In Modi’s India, the dichotomy of power and pain mirrors the political polarity of a country coming apart at the seams. The recent protests might have been precipitated by the Citizenship Amendment Act, but they are the culmination of long-held grievances against a government that has targeted non-Hindu minorities with surgical precision.

Dr. Nawab Osman, who has traced the rise of Hindu-nationalism in India since Modi came to power, stresses the gravity of the situation: “Undoubtedly, the NRC and CAA targets Muslims with an eye towards securing a Hindu majority. However, it would be simplistic to assume that it’s just Muslims who are targeted; these policies impact every Indian who does not subscribe to the BJP’s vision of a Hindu nation.”

Shamsuddin Tamboli, president of the Muslim Satyashodhak Mandal in Pune, echoes a similar sentiment: “The new Amendment will endanger the lives of minorities, many of whom already live in fear under the BJP government. The CAA is an affront to the secular foundation of the Indian Constitution.”

On Dec. 15, as night fell, water cannons left Jamia, but armored vans stayed back to keep watch. Students stuck inside Jamia dispersed, WhatsApp groups lit up with photos from the protests. A student had lost an eye, some had sustained fractures. Many remained missing . Screenshots from other groups confirmed the BJP’s internet army was coordinating counter-protests. Later that night, a more hopeful video made the rounds.
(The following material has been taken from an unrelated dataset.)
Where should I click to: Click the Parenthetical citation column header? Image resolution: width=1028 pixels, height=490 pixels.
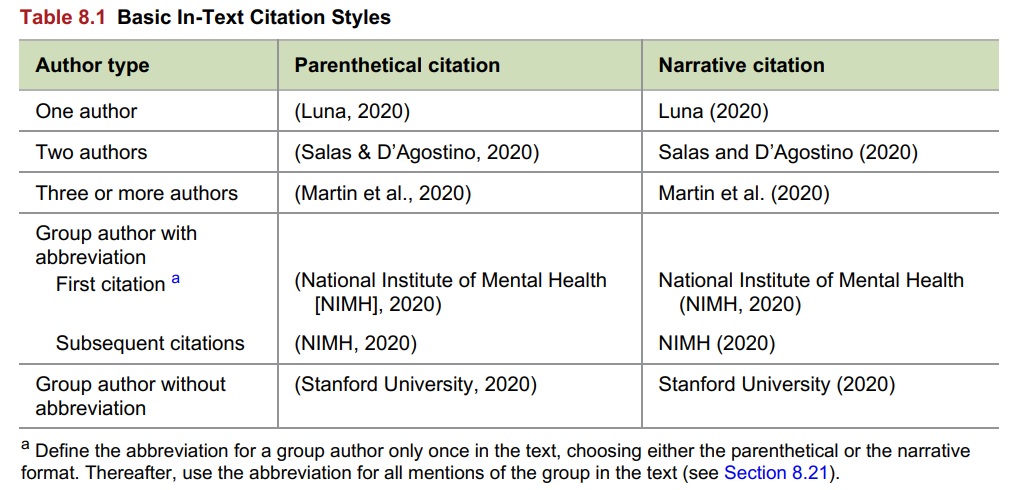[397, 65]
A few students had stayed out on the streets, braving the winter night. Lit by halogens, they sat in a circle and sang "Hum Dekhenge" (We Will Watch) by Faiz Ahmed Faiz. Soon, their voices rose above the distant sirens, above the city itself, rarifying the cold Delhi air: 

“We will watch, as these high mountains
Of tyranny and oppression, turn to fluff and evaporate.”